It seems every week now there is a story about France and/or Germany ruling out EU treaty change and thereby putting pay to David Cameron’s EU reform push before it has even really begun. While this makes for good headlines, the reality is much more nuanced.

Take today’s example: A leaked preliminary draft of a Franco-German paper on Eurozone reform reported by Le Monde and picked up by the Guardian, stated that in the short term (the next few years) the countries will focus on working within the EU treaties, which has been seen as a blow to Cameron’s reform push.

There are some important points to keep in mind though. Firstly, this is not actually a shift in the Franco-German position. They have long said that they will consider treaty change in the medium and long term but do not see it as a short-term priority in the Eurozone. This latest document again suggests the need for treaty change to put the Eurozone on a sounder footing in the longer term. One of the biggest challenges of Cameron’s reform programme was always going to be lining up his referendum timeline with that of the Eurozone. This remains a challenge but it has not become any more difficult in the recent days or weeks.


Secondly, much of this is background noise. Cameron is about to embark on his reform tour of European capitals and will discuss EU reform in more detail with the French and German leaders later this week. Until the discussions about reforms get more specific, it is premature to rule in or out the legal means to achieve them. There have been some equally positive signs from member states – such as German Finance Minister Wolfgang Schäuble’s comments last week stressing his openness to an agreement.

Thirdly, treaty change is not a black and white issue. There are a number of options, from a full treaty change to a political agreement that incorporates a change in the future via a legally binding decision among EU leaders and protocol. In between, there are plenty of other options, such as limited or technical changes to the treaties. Schäuble indicated German willingness to consider a range of options and stated ‘there is a big margin for manoeuvre’. Much of the concern is about the potential need for referendums in a number of countries. If these can be avoided, which some options would do, then this would be another reason to be open to ideas.

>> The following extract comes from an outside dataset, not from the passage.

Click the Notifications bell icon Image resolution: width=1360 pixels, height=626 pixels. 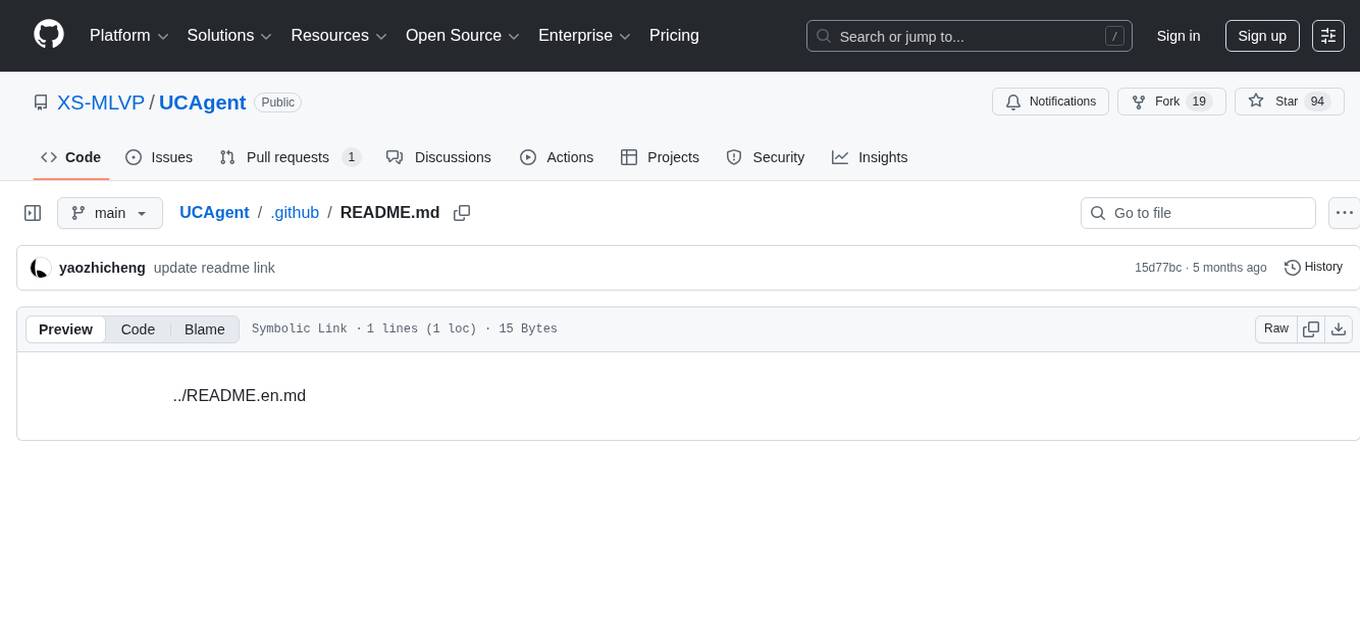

The UK’s most important objective should be achieving substantive reform which makes a change in direction from ever closer union, dominated by the Eurozone, towards a multi-tier EU built on the single market which allows members greater flexibility to suit their needs. The next question is how this is given legal grounding in EU legislation or in the treaties. As we saw in the Eurozone crisis – where members went from ruling out bailouts to using a limited treaty change to set up a bailout fund worth hundreds of billions in the space of a year – in the EU where there is a will, there is a way.